A few years ago, Dr. Sievers devised a study to improve understanding of how exactly a group of people achieves a consensus and how their individual brains change after such discussions. The results, recently published online but not yet peer-reviewed, showed that a robust conversation that results in consensus synchronizes the talkers’ brains — not only when thinking about the topic that was explicitly discussed, but related situations that were not.
The experiment involved watching short movie clips, and discussing what went on in the scenes.
There is a natural metronome in the cadence of conversation that tends to get people’s minds in sync:
“Conversation is our greatest tool to align minds,” said Thalia Wheatley, a social neuroscientist at Dartmouth College who advises Dr. Sievers. “We don’t think in a vacuum, but with other people.”
But this conversational convergence can be undone, easily:
The study also revealed at least one factor that makes it harder to reach accord: a group member whose strident opinions drown out everyone else.
[…]
The experiment also underscored a dynamic familiar to anyone who has been steamrollered in a work meeting: An individual’s behavior can drastically influence a group decision. Some of the volunteers tried to persuade their groupmates of a cinematic interpretation with bluster, by barking orders and talking over their peers. But others — particularly those who were central players in the students’ real-life social networks — acted as mediators, reading the room and trying to find common ground.
The groups with blowhards were less neurally aligned than were those with mediators, the study found. Perhaps more surprising, the mediators drove consensus not by pushing their own interpretations, but by encouraging others to take the stage and then adjusting their own beliefs — and brain patterns — to match the group.
“Being willing to change your own mind, then, seems key to getting everyone on the same page,” Dr. Wheatley said.
Once again, an argument for strong opinions, weakly held as a foundation for living a principled life, and getting people to pull together.
Elsewhere
[Wonkish]: Refining A New Taskidian for Obsidian — On Workings, I detail how I manage my projects — ‘work processing’ — using the Obsidian platform. Very wonkish.

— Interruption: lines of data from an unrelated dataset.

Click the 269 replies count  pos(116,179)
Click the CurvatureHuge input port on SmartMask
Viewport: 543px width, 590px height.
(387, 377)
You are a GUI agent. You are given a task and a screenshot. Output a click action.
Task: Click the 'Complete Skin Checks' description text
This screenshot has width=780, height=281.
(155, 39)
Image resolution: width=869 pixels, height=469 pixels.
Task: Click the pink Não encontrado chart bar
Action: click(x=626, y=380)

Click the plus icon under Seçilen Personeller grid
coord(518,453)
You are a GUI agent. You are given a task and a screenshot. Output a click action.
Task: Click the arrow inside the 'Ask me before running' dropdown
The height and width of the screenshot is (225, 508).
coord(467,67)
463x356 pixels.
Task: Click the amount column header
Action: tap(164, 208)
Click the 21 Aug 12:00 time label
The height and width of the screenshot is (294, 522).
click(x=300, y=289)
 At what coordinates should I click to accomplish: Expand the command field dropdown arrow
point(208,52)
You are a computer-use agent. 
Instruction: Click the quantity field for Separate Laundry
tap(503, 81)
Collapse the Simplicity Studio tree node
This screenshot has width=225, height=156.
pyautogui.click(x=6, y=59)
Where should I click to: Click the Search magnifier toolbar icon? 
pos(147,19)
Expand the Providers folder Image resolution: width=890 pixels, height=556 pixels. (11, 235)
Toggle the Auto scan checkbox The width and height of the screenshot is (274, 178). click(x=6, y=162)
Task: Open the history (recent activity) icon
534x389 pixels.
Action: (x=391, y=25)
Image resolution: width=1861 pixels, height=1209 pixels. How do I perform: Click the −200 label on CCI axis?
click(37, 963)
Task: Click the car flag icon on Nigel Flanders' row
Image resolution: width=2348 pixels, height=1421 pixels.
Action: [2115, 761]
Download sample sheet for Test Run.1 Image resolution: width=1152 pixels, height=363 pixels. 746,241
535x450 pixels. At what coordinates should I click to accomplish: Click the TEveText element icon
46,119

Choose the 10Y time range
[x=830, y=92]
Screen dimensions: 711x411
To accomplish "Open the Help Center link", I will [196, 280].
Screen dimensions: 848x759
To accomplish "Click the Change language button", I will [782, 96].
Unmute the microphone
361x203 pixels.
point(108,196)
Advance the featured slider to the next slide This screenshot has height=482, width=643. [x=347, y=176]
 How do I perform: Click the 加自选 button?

How I Take Notes When Doing Research — Following a suggestion by Clive Thompson.
I mentioned a post in the previous section — Who Gets to Decide? Decision-Making for Organizations — which is one of three in a series I wrote for Reworked. The other two are Throw Out Your Decision-Making Process and With Decision-Making, You Have to Go Slow to Go Fast.
Ross Dawson interviewed me for his Thriving On Overload series (after the book of the same name). Here’s an excerpt:
Ross: How do you pull out what is relevant? Something which you do need to capture or to do something with, how do you identify what it is? What do you do with that to pull that into your framework of thinking?
Stowe: I think I operate on the Feynman notion that you have a list of 12 questions or so that are important to you so you’re always on the lookout for information that adds to, clarifies, or debunks things you’ve already been thinking about. I definitely have that. I’ve got this list of topics and when they reoccur, I’m very interested, I capture, read, and try to assimilate it. I was doing this before we got on the call. I was reading about this characterization of the two sides of the world, virtuals versus physicals, and people who are grounded in those worlds.
This aligns with other discussions that are important to me about how does the world work, and how are politics and economics changing. I copied two things that I was reading this morning, put them in my Obsidian vault, and highlighted the things I thought were critical. Sometime in the not-too-distant future, I’ll go back and write something, and pluck that quote from Christopher Lasch and that other thing from N.S. Lyons and it’ll find its way into something that I synthesize and try to help me make sense of the world, then I’ll share it somewhere.
It’s worth a look.
Shorttermism
As Ferris Bueller once said,
Ism's in my opinion are not good. A person should not believe in an ism, he should believe in himself.
(or, slightly updated, ‘they should believe in theirself’).
Ferris was echoing Joycelyn Elders’ stance, in the definition of ism below.
ism
noun
1: a distinctive doctrine, cause, or theory
2: an oppressive and especially discriminatory attitude or belief — We all have got to come to grips with our isms— Joycelyn Elders
-ism
noun suffix
1a: act : practice : process criticism — plagiarism
b: manner of action or behavior characteristic of a (specified) person or thing — animalism
c: prejudice or discrimination on the basis of a (specified) attribute — racism, sexism
2a: state : condition : property — barbarianism
b: abnormal state or condition resulting from excess of a (specified) thing — alcoholism — or marked by resemblance to (such) a person or thing — giantism
3a: doctrine : theory : religion — Buddhism
b: adherence to a system or a class of principles — stoicism
4: characteristic or peculiar feature or trait — colloquialism
However, we obviously need to use isms to discuss important issues, even though they tend to stick to those that use them, like gum on your shoe.
I’ve read a great deal lately about the supposed need for longtermism as a means to deal with the polycrisis we are confronted by, as with William MacKaskill’s What We Owe The Future:
I was mulling over the principles of longtermism, and wondering if it was applicable to changes we need to make in the world of work.
Let’s start with a description, lifted from The Case for Longtermism that MacAskill wrote for the New York Times recently:
These are some of the questions that motivate longtermism: the idea that positively influencing the long-term future is a key moral priority of our time.